[Supplied entries Boundary: Start]

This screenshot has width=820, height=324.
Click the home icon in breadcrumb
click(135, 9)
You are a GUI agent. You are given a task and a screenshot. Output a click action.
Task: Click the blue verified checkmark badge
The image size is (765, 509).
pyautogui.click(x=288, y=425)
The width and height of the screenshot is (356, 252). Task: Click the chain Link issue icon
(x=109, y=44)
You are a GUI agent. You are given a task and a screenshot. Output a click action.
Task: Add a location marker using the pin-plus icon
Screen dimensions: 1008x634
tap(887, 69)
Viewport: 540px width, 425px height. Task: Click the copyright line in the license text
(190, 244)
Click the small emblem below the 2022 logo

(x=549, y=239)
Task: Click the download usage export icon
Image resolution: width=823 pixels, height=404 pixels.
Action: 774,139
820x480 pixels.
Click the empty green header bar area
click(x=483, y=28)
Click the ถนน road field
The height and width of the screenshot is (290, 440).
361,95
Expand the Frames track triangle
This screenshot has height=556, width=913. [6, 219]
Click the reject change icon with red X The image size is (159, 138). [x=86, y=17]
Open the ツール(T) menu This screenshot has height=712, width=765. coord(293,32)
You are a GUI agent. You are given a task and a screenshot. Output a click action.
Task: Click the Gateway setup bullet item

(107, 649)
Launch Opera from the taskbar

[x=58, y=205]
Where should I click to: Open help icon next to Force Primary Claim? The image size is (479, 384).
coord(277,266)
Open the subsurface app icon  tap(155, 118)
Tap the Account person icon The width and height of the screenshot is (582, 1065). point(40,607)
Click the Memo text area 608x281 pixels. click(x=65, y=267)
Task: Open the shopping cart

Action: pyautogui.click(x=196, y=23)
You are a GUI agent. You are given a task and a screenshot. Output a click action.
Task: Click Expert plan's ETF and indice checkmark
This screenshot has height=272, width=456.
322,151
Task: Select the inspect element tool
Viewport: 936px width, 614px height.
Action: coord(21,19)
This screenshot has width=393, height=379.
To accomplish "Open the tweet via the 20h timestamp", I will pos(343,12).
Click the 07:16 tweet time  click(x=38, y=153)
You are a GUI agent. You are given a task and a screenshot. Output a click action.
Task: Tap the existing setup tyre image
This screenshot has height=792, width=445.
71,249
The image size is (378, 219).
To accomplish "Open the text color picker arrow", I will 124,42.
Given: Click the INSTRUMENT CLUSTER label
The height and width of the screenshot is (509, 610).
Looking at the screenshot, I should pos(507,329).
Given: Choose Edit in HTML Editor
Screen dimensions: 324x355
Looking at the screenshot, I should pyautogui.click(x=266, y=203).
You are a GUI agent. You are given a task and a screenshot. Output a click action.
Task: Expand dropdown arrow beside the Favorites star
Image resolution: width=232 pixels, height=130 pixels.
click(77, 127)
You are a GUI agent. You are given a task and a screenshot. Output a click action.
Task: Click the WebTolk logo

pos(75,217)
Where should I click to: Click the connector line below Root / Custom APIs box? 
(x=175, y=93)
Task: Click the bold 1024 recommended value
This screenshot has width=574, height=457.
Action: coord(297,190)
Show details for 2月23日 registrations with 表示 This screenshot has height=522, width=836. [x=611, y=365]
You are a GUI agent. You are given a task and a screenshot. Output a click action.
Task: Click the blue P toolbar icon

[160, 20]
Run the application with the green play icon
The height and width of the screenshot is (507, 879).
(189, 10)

[Supplied entries Boundary: End]

• _Exercise requirements_
When a line in the records holds the string "checkmark", copy that line.

• _Task solution_
Task: Click the blue verified checkmark badge
Task: Click Expert plan's ETF and indice checkmark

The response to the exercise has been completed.